Graph data structures are a bit more complex. The most straightforward representation, which stores $V$ and $E$ as lists of vertices and pairs of vertices, respectively, is not computationally convenient for most purposes. For example, to determine a vertex's neighbors $N(v)$, one would need to loop through all of the edges in $E$ to find if $v$ is one of the edge's endpoints. This is an $O(|E|)$ operation, which is $O(|V|^2)$ in the worst case! Since this is a fundamental operation to most interesting operations on graphs (determining connectedness, graph search, etc) the adjacency list representation is often preferred.

Figure 2. A simple graph

The adjacency list representation stores for each vertex $v$ the list of its neighbors $N(v)$. Specifically, if we were to number the $n\equiv |V|$ vertices as $0,1,\ldots,n-1$ (assuming 0-based indexing in the programming language), the adjacency list representation stores a nested list edges$[0], \ldots,$ edges$[n-1]$ where each edges$[i]$ is a list of vertex indices in $\{ 0,\ldots,n-1 \}$. The code below illustrates this for a simple graph shown in Fig. 2.

data = ['A','B','C','D'] #vertex names
edges = [[1,2],#indices of neighbors of 'A'
[3],  #indices of neighbors of 'B'
[3],  #indices of neighbors of 'C'
[]]   #indices of neighbors of 'D'


Any application-specific data associated with vertices is stored as an auxiliary array data$[0], \ldots,$ data$[n-1]$. The main disadvantage of this representation is that identifying whether an edge exists requires iterating through the adjacency list of the edge's tail.

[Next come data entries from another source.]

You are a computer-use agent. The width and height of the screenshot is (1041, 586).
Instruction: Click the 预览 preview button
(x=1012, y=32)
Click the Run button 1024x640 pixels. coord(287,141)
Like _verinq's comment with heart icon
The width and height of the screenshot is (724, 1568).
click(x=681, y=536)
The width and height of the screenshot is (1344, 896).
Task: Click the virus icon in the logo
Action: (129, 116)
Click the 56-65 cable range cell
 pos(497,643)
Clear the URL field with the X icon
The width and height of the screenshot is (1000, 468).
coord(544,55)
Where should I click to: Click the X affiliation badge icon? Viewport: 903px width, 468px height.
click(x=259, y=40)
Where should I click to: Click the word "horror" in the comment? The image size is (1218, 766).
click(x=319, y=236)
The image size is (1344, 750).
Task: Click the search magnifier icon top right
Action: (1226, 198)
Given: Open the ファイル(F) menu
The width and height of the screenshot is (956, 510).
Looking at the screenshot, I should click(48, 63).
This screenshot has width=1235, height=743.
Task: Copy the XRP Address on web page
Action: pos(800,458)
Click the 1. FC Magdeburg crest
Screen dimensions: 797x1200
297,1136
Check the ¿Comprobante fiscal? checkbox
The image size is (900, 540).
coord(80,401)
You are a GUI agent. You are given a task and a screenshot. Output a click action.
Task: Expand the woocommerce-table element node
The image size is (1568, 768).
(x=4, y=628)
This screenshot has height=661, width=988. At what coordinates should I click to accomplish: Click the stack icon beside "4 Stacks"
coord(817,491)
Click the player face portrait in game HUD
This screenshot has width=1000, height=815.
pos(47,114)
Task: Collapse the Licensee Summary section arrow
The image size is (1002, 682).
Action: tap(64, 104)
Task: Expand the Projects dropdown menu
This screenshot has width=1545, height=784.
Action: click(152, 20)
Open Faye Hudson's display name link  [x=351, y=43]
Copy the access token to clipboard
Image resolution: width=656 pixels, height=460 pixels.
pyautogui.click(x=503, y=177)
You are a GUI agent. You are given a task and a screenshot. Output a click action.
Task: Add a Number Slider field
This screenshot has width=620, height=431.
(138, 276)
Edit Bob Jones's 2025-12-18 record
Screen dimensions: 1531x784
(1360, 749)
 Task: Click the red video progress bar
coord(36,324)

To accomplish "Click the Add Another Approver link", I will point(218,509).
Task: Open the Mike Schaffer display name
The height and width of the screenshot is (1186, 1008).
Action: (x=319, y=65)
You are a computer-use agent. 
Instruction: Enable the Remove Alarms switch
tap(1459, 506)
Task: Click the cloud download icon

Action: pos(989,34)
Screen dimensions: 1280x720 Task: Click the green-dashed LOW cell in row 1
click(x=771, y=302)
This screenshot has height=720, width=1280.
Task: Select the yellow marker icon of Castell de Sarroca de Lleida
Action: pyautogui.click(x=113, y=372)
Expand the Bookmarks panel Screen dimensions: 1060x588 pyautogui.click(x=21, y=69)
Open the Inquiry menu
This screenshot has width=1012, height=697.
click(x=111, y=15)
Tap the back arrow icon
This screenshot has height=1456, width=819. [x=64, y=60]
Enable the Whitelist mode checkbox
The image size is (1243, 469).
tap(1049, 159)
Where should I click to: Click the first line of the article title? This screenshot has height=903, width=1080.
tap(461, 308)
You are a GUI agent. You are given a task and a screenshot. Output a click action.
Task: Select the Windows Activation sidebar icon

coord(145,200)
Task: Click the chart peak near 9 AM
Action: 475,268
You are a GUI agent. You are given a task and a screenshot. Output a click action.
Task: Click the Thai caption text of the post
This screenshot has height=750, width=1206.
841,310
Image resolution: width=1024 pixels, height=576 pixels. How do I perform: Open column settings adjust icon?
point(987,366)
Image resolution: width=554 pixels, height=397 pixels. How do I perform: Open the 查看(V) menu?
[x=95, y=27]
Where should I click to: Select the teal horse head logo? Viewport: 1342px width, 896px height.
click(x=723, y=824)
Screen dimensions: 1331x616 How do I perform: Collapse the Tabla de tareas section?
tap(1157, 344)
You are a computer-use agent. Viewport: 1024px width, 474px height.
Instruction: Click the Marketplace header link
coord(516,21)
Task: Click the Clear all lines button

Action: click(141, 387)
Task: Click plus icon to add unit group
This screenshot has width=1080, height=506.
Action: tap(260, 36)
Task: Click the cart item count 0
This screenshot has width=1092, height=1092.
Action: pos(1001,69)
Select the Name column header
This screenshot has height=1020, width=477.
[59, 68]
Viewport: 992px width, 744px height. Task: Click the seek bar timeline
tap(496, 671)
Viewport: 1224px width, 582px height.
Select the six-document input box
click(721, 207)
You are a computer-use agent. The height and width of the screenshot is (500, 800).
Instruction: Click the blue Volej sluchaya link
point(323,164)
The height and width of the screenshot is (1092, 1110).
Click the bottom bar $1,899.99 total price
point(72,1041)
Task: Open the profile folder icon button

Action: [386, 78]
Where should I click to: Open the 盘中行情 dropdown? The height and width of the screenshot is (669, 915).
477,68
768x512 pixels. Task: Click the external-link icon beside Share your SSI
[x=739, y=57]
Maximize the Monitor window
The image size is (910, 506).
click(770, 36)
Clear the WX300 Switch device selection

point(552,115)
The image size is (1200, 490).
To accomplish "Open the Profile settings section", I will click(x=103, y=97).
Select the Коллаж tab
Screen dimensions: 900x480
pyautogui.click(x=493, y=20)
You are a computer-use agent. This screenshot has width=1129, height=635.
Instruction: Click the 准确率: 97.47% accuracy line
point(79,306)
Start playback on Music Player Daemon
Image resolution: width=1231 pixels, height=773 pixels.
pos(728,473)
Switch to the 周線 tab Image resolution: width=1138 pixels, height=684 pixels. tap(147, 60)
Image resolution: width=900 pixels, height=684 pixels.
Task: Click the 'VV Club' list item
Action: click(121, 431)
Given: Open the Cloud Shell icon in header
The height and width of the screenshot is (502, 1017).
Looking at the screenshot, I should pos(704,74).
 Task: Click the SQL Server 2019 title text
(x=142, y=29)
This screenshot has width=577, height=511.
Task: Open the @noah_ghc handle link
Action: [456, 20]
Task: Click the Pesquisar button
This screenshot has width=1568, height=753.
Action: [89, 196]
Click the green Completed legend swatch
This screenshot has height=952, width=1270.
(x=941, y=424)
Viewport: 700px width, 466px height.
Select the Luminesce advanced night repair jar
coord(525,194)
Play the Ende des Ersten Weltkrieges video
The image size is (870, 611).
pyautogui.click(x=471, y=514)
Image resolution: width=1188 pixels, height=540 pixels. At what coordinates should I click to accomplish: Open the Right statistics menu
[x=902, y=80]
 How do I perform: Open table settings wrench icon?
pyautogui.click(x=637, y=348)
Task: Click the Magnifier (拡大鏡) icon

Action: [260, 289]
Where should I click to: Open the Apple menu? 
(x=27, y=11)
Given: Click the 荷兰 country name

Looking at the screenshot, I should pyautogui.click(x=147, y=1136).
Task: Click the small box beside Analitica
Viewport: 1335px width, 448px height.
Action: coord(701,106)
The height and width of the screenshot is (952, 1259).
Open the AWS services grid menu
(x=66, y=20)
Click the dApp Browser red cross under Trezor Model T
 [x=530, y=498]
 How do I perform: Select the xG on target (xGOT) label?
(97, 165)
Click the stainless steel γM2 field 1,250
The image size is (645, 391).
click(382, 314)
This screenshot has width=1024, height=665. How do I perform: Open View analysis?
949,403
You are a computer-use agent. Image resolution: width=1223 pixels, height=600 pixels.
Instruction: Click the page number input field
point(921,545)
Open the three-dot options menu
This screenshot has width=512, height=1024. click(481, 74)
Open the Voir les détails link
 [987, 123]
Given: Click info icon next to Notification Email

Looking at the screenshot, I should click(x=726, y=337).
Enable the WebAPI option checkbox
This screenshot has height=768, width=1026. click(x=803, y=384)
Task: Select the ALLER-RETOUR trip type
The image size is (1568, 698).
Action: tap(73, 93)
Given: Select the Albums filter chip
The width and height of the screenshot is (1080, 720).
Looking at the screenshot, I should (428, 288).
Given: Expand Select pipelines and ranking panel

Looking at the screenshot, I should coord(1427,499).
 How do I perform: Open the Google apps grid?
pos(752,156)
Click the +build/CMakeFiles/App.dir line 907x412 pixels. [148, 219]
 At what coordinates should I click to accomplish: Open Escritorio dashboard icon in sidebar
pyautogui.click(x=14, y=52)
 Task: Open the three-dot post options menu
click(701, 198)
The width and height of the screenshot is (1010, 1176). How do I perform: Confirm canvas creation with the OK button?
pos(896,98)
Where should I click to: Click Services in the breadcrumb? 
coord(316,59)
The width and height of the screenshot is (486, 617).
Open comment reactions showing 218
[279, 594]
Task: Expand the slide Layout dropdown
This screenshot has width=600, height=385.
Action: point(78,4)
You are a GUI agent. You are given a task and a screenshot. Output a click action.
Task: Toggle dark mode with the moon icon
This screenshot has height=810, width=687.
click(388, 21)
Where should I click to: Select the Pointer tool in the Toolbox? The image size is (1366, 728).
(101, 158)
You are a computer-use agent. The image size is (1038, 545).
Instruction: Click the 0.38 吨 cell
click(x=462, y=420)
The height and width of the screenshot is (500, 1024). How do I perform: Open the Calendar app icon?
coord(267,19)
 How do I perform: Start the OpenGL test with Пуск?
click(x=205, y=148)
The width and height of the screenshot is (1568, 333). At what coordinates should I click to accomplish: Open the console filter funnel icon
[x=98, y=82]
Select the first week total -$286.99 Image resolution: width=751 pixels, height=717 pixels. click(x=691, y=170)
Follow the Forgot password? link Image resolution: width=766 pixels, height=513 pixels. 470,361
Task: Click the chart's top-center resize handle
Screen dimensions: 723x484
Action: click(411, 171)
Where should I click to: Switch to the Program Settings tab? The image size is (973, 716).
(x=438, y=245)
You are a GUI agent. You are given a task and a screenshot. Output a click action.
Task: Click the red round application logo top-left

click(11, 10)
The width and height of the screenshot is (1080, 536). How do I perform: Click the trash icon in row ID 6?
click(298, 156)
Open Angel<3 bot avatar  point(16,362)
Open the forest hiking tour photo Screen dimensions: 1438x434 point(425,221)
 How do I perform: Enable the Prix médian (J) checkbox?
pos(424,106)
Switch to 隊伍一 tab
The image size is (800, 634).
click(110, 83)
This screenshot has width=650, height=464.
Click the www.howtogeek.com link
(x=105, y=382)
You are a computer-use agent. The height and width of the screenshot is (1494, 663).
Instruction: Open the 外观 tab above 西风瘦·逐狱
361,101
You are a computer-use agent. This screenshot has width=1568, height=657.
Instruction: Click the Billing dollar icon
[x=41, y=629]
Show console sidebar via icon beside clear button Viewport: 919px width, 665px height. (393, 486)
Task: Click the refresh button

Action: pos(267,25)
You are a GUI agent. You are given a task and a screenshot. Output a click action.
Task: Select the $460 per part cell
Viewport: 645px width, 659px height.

The alternative adjacency matrix representation is useful for a number of operations, such as determining whether an edge exists in the graph and various graph-theoretic operations. This represents the edges of a graph as an $n \times n$ array such that edges$[i,j]$ is 1 if there is an edge in $E$ from the vertex indexed by $i$ to the vertex indexed by $j$, and 0 otherwise. Again we are assuming 0-based indexing. the matrix $$\begin{bmatrix} 0 & 1 & 1 & 0 \\ 0 & 0 & 0 & 1 \\ 0 & 0 & 0 & 1 \\ 0 & 0 & 0 & 0 \end{bmatrix}$$ gives the adjacency list for the graph shown in Fig. 2. The main disadvantages of this representation are that 1) it takes $n^2$ space to store, and 2) determining neighbors of a vertex requires checking $n$ entries.